1. A system for measuring and selectively controlling fiber-depth in an electrically conductive workpiece having at least one layer of reinforcing fibers embedded therein, said system comprising:

an eddy current probe means for generating an electrical signal indicative of the spacing between a predetermined section of said reinforcing fibers within said workpiece and a surface of said workpiece, said eddy current probe means comprising a spatially correlated array of a plurality of discrete eddy current sensing elements each comprising at least one sense coil electrically interconnected in an absolute mode, said spatially correlated array of discrete eddy current sensing elements arranged in a substantially colinear row aligned to reach an inspection position substantially parallel to a predetermined fiber-axis, said substantially colinear row of eddy current elements cooperating in said inspection position to generate respective electrical signals indicative of the actual fiber-axis orientation of predetermined ones of said reinforcing fibers within said workpiece;

a signal processor connected to said eddy current probe means to receive and to process said spacing indicative electrical signal, said processor generating data indicative of fiber-depth of at least said predetermined section within said workpiece with respect to said workpiece surface in accordance with said processed electrical signal;

a controller connected to said signal processor to receive said fiber-depth data, said controller having a storage circuit for storing said received fiber-depth data; and

machining means operatively coupled to said controller for selectively removing material from said workpiece surface according to said stored fiber-depth data to provide a selected spacing between a machined workpiece surface and at least said predetermined section of reinforcing fibers within said workpiece.

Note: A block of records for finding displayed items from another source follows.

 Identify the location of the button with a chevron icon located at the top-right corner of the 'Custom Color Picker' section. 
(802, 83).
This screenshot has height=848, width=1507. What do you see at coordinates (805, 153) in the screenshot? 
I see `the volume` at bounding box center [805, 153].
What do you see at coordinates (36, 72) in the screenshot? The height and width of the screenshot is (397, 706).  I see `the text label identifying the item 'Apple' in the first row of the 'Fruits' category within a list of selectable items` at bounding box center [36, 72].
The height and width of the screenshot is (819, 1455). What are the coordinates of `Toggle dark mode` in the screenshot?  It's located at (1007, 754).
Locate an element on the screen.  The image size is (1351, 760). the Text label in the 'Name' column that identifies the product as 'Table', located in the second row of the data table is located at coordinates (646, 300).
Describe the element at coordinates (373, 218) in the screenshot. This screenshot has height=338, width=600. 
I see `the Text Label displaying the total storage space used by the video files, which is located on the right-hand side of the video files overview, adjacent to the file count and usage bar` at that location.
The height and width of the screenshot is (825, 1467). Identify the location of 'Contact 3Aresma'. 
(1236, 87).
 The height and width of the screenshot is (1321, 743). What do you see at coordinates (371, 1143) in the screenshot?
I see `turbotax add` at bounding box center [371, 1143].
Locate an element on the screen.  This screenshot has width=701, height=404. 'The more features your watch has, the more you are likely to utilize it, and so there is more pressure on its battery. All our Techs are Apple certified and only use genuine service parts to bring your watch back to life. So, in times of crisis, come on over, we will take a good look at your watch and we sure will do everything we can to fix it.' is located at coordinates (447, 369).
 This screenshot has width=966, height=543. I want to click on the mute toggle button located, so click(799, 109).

2. A system according to claim 1 wherein each of said sense coils generate a spacing indicative electrical signal in response to a selected operating frequency.

3. A system according to claim 1 whereto said array of eddy current elements is flexible.

4. A system according to claim 3 wherein each eddy current element of said flexible array is respectively constituted by a photolithographically metallized pattern.

5. A method for measuring and selectively controlling fiber-depth within an electrically conductive workpiece having at least one layer of reinforcing fibers embedded within said workpiece, said method comprising the steps of:

providing an eddy current probe comprising a spatially correlated array of a plurality of discrete eddy current sensing elements each comprising at least one sense coil electrically interconnected in an absolute mode and arranged in a substantially colinear row aligned to reach an inspection position substantially parallel to a predetermined fiber-axis, said eddy current probe adapted to be placed in contact with a surface of said workpiece;

positioning said substantially colinear row of eddy current elements over said workpiece surface so as to reach a predetermined inspection position substantially parallel to the predetermined fiber-axis;

operating said eddy current probe to cause each of said eddy current elements to generate electrical signals, said signals collectively indicative of the spacing between a predetermined section of said reinforcing fibers within said workpiece and said workpiece surface and the actual fiber-axis orientation of said reinforcing fibers within said workpiece;

processing said electrical signals to generate data indicative of fiber-depth of at least said predetermined section within said workpiece with respect to said workpiece surface;

storing said fiber-depth data; and

selectively removing material from said workpiece surface by a machining means in accordance with said stored fiber-depth data so as to provide a selected spacing between at least said predetermined section of reinforcing fibers within said workpiece and a machined workpiece surface.

6. The method according to claim 5 wherein predetermined ones of said eddy current elements generate a respective spacing indicative electrical signal in response to a selected operating frequency.

7. The method according to claim 5 wherein the step of providing includes providing a flexible eddy current probe formed by photolithographically patterning said spatially correlated array of eddy current elements.